At this point I think this is on purpose. They intentionally let this bit of business die as they're now giving away M365 to get people to move. They're pulling a Godaddy, just being less than honest about it. They don't want to be managing Exchange servers anymore, and they've shown they lack the talent to do so anyway.
 
The client i do some work for that is affected by this is a franchise and the national office who look after the email provided by Rackspace have, for some unknown reason switched them to what i assume is the business email provided by rackspace, they didnt even follow the guidance to switch to M365 and given that rackspace failed them so hard by turning off their exchange servers, they've gone for an even worse product with them!
My local franchise asked me for a quote to migrate them to M365, i had to explain that because the whole country uses the same domain it wouldnt be possible without switching everyone (keeping things simple!) and working with national office. This franchise do have their own M365 account which i do manage and is bought direct from Microsoft with their own domain and where they use sharepoint and teams, they dont actually use the email part of this account due to it being a different domain.
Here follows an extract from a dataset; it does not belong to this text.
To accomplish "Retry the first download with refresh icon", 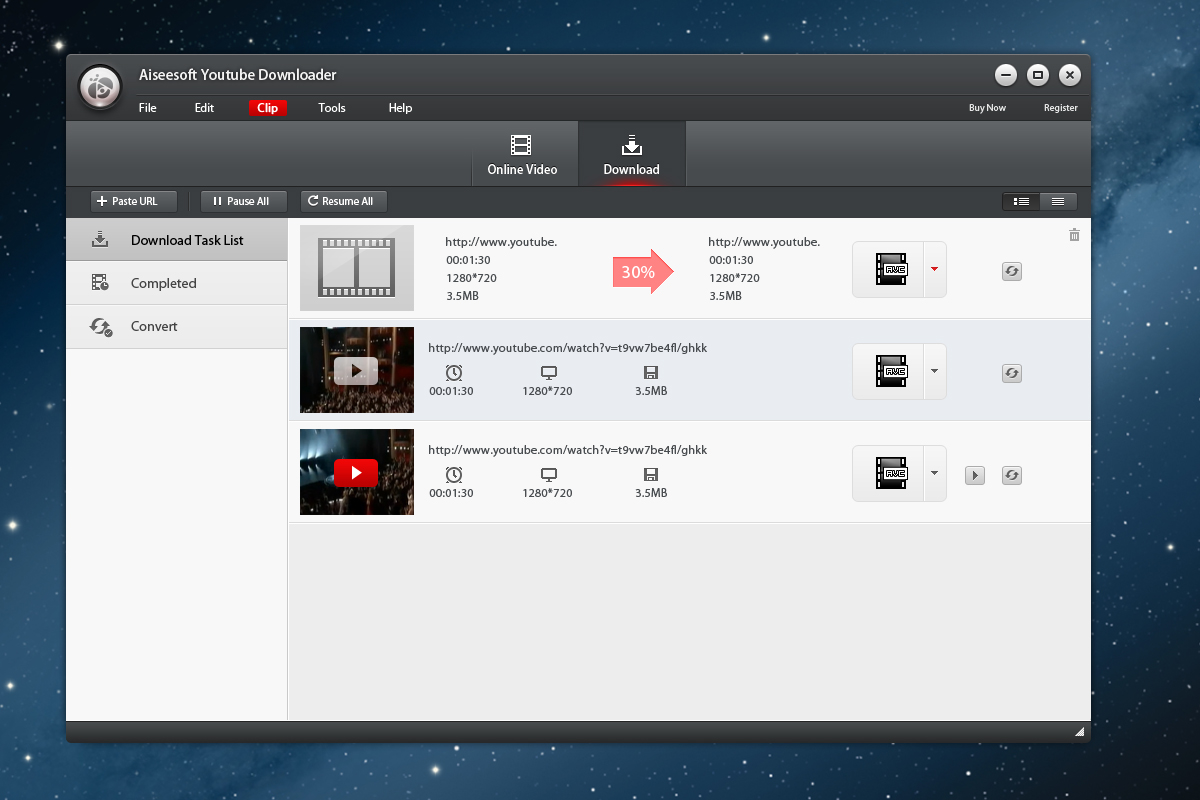I will click(1011, 271).
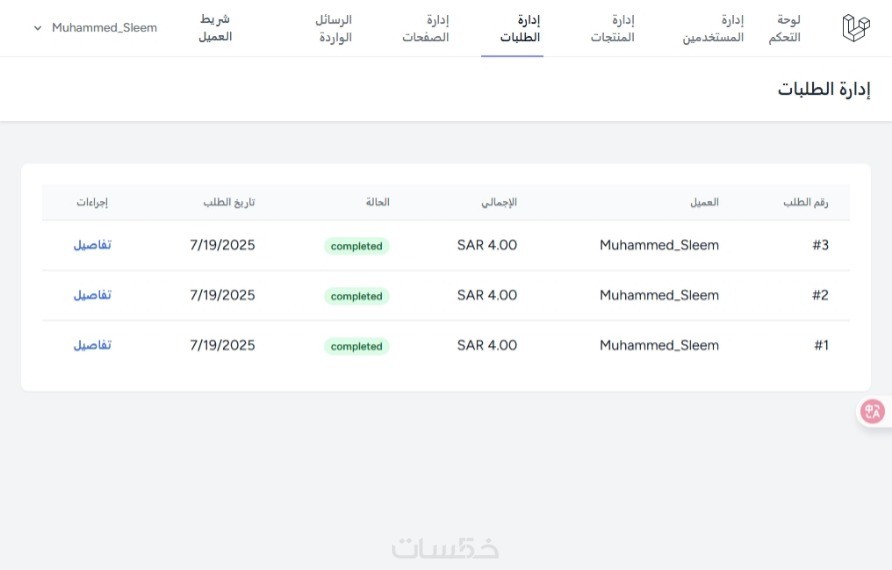Open شريط العميل tab

[215, 28]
Its frustrating to see this happen when i could help the whole franchise network, but from my experience with that national office, it shouldnt actually surprise me how they "solved" this issue. As they setup "temporary" user names for each mailbox i think they are hoping exchange will be back and they just have to switch back the mx records.
 
@alexsmith2709 Most of the franchises I work with use Google for everything, pairing that up with a locally owned M365 tenant that provides the Office Applications, or even a full M365 license to get Teams and whatnot on their own domain, while the local Outlooks are actually aimed at a Gmail isn't uncommon.

So you could help your local franchises do all of that, and have email running on an "unofficial" domain for emergency use. Though it is tricky here... because diluting the trademark is a very bad thing for many reasons.